Just like the taxpayers of medieval Italian cities, we're having our money siphoned off to pay for a a greedy military machine
Wind forward 650 years or so. The US, under George W Bush, decided to privatise the invasion of Iraq by employing private "contractors" like the Blackwater company, now renamed Xe Services. In 2003 Blackwater won a $27m no-bid contract for guarding Paul Bremer, then head of the Coalition Provisional Authority. For protecting officials in conflict zones since 2004, the company has received more than $320m. And this year the Obama government contracted to pay Xe Services a quarter of a billion dollars for security work in Afghanistan. This is just one of many companies making its profits out of warfare.
In 2000 the Project for the New American Century published a report, Rebuilding America's Defenses, whose declared aim was to up the spending on defence from 3% to 3.5% or 3.8% of American gross domestic product. In fact it is now running at 4.7% of GDP. In the UK we spend about $57bn a year on defence, or 2.5% of GDP.

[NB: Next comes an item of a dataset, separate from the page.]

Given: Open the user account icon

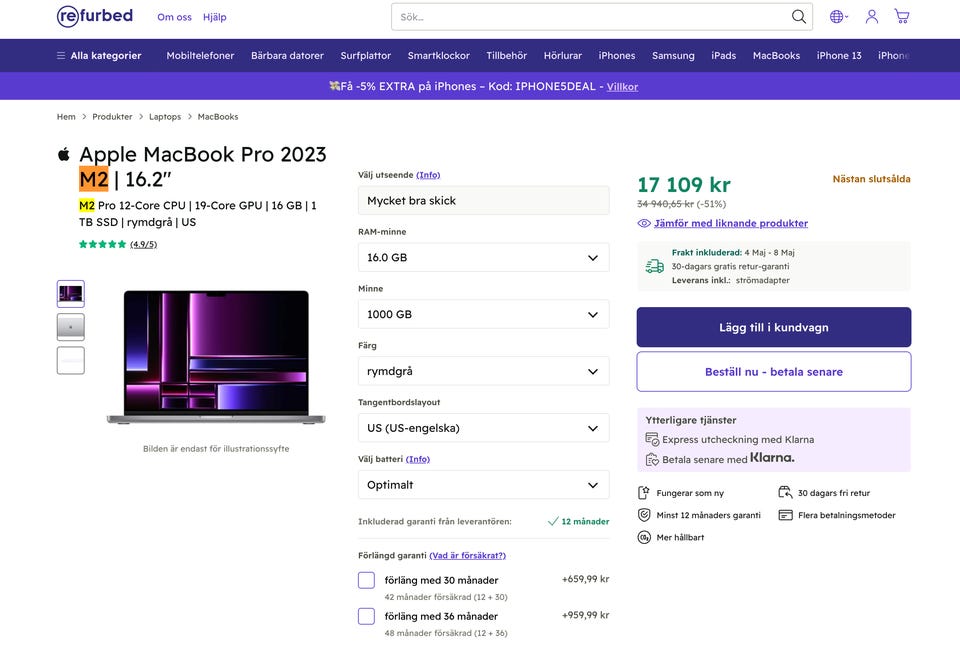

Just like the taxpayers of medieval Italian city-states, we are having our money siphoned off into the business of war. Any responsible company needs to make profits for its shareholders. In the 14th century the shareholders in the free companies were the soldiers themselves. If the company wasn't being employed by someone to make war on someone else, the shareholders had to forgo their dividends. So they looked around to create markets for themselves.